----- Provided text
Film has always been the standard I measure against on the quality and color of digital imagery. The texture of grain with higher ISO, the colors rendered from the film — these are the characteristics I want my photos to take on. If you shoot RAW with digital cameras you get what most call the “digital negative”. This RAW file has all the data stuffed into it with no compression. The result is a larger image that you can fine tune more precisely.
In this RAW file you can see the noise/grain more clearly. With the right photo editing tools there’s a lot of information at your disposal that would not be as usable with a JPG. Normally the RAW option would come with cameras where the company finds would be most useful to the target audience. An expensive professional DSLR or high-end fixed lens mirrorless would be good examples.
Sometimes though, you get a great camera where they left out the RAW option, and in my case the ultracompact Canon Powershot series. Getting just the JPG alone is a letdown most of the time. Fujifilm has done a tremendous job more recently of having their JPGs look amazing, while still giving the user a RAW option. Not all Powershots are missing this option. I have, for instance, the 2004 Canon Powershot S70. It’s a solid shooter, built like a tank with a sliding door in the front to protect the optics. However the next year they released the Canon Powershot S80 without RAW. Why?!
I really find that the old CCD sensors in these Powershots have a unique film-like quality. They seem to render grain more a tune to film than the CMOS sensors. Perhaps part of the reason is that there’s an analog aspect to how the sensor works and needs additional tech to convert from analog to digital. CCD has been noted by many as superior in better noise reduction, but I believe it was the speed factor (analog to digital) that moved many from CCD to CMOS.
My Hunt for a RAW option
What started me on the path of wanting RAW files on my Powershot was the SD400 that I purchased for my wife when it came out. She had abandoned it for her phone, so I decided to take it out on runs for street photography. It is so small I could easily hide it in my palm and turn the display off and randomly shoot while relying on it’s autofocus. The photos usually needed some edits but my options were very limited in color, so I would normally shoot monochrome.
Eventually the camera started failing after over a decade of solid use and being rained on. I picked its predecessor the SD500, a big improvement to the SD400 with a larger 1/1.8″ CCD sensor, yet still having an optical viewfinder. Alas, no RAW option so I took a look at Canon’s Camera Museum online. I investigated every camera in this series that was ultracompact and had an optical viewfinder, and none of them saved to RAW.
----------
### Given exercise 1:
Using the passage on Powershot cameras, decide whether each statement agrees with it: (a) The Canon Powershot S80 came with a RAW option. (b) With the SD400, the writer usually shot in monochrome because the color options were very limited. (c) The SD500 still has an optical viewfinder. Answer yes or no for each, and quote the words from the passage that decide it.
### Given exercise 2:
Carry on the passage on Powershot cameras, starting right after its final sentence.
None of the rows after this point are needed.
----- Listed entries
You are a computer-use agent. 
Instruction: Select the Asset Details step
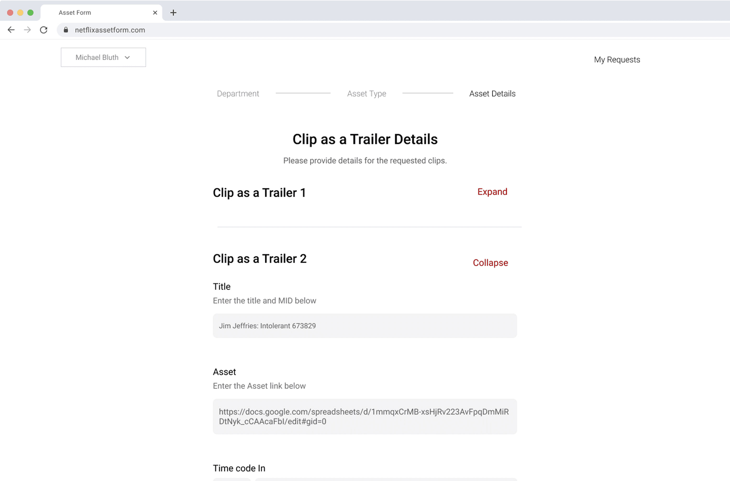click(492, 94)

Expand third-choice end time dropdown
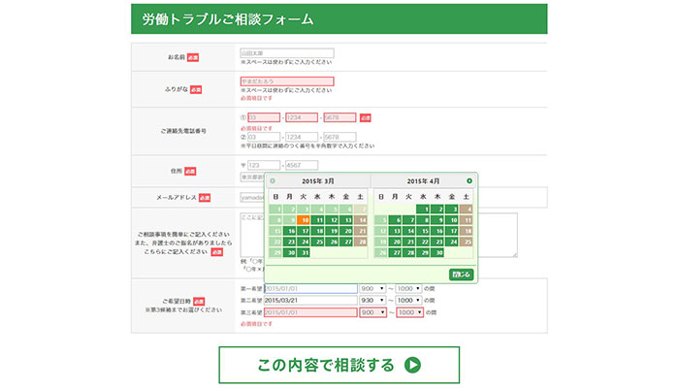pos(409,312)
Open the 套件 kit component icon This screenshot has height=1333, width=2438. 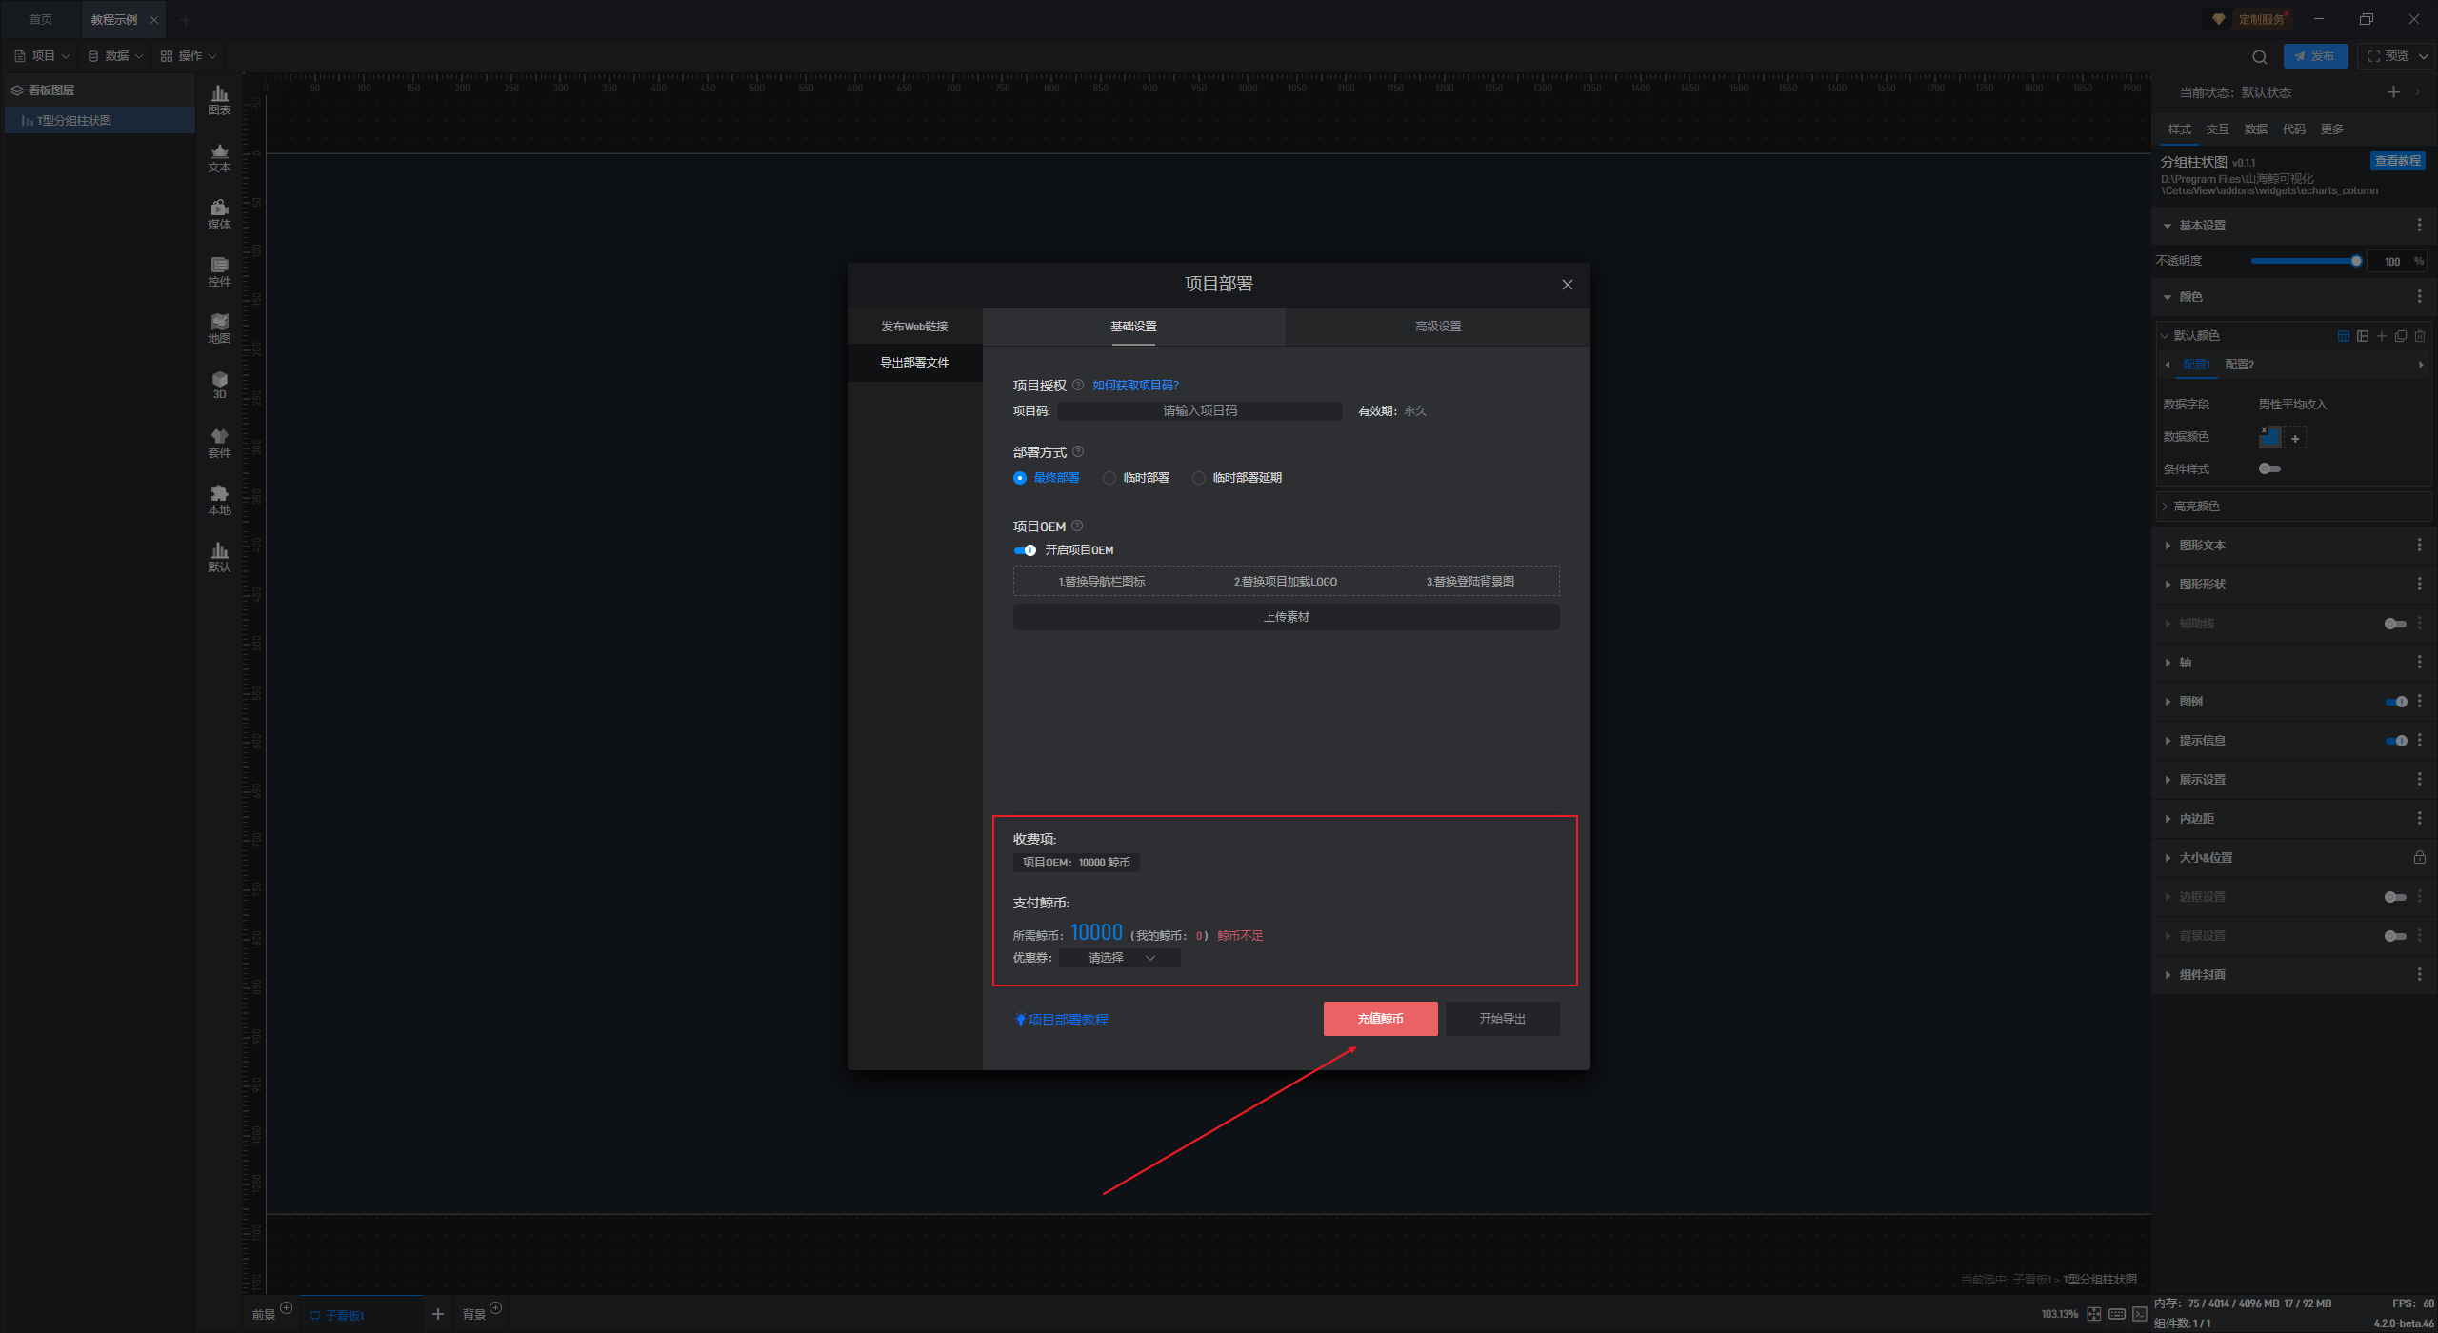tap(219, 441)
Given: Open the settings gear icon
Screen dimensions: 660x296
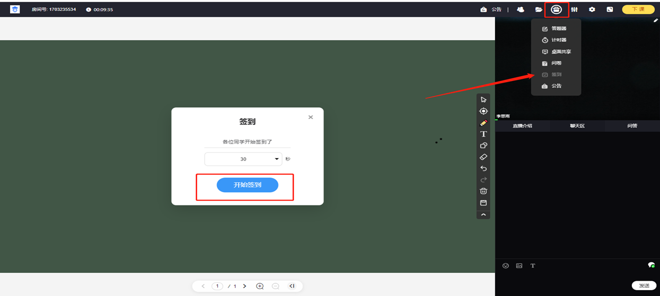Looking at the screenshot, I should (592, 10).
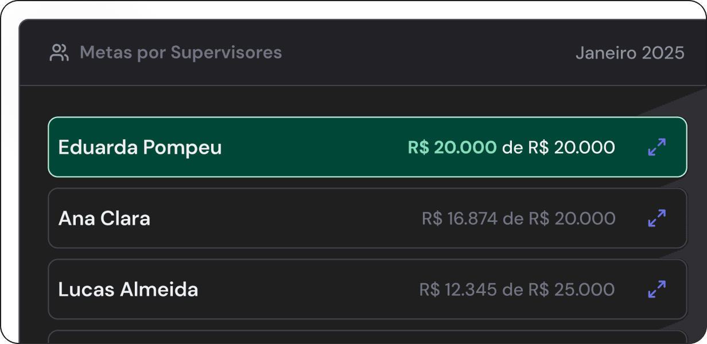
Task: Click Ana Clara's R$ 20.000 target value
Action: (572, 218)
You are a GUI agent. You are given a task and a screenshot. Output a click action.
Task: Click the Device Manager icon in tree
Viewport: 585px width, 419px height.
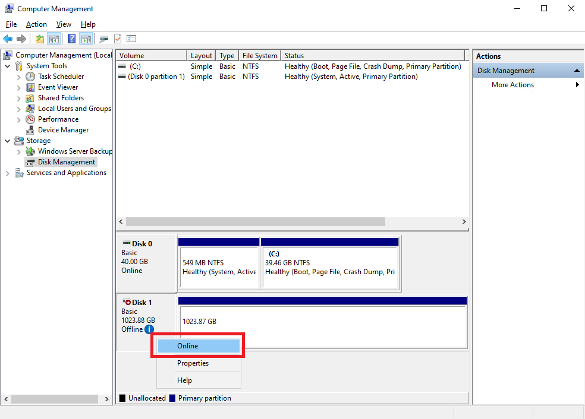[x=31, y=130]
----------
### Written response 1:
(a) No: "the next year they released the Canon Powershot S80 without RAW."
(b) Yes: "my options were very limited in color, so I would normally shoot monochrome."
(c) Yes: "yet still having an optical viewfinder."

### Written response 2:
The power of Google got me on the right path. I started searching for ‘Canon Powershot RAW’ and ‘Canon Powershot SD500 RAW’ until I eventually found some camera tech board from years’ past where someone mentioned the acronym ‘CHDK’ as the answer, a term I had never heard before. CHDK stands for “Canon Hack Development Kit“. A temporary (meaning its not baked into the camera’s firmware), experimental (meaning no warranty, use at your own risk), and a free piece of software.
Canon Hack Development Kit to the rescue
CHDK is simple. You go to their website, search for your Canon Powershot camera, download the software if it’s available, and place the software on your SD storage memory card. You can either turn this software on by selecting the Print/Share/Alt button, or have it automatically load upon start (my personal recommendation). So the card contains the software that the camera acknowledges to use to really tap into what the camera’s computer can really do, one of which is giving you a RAW file!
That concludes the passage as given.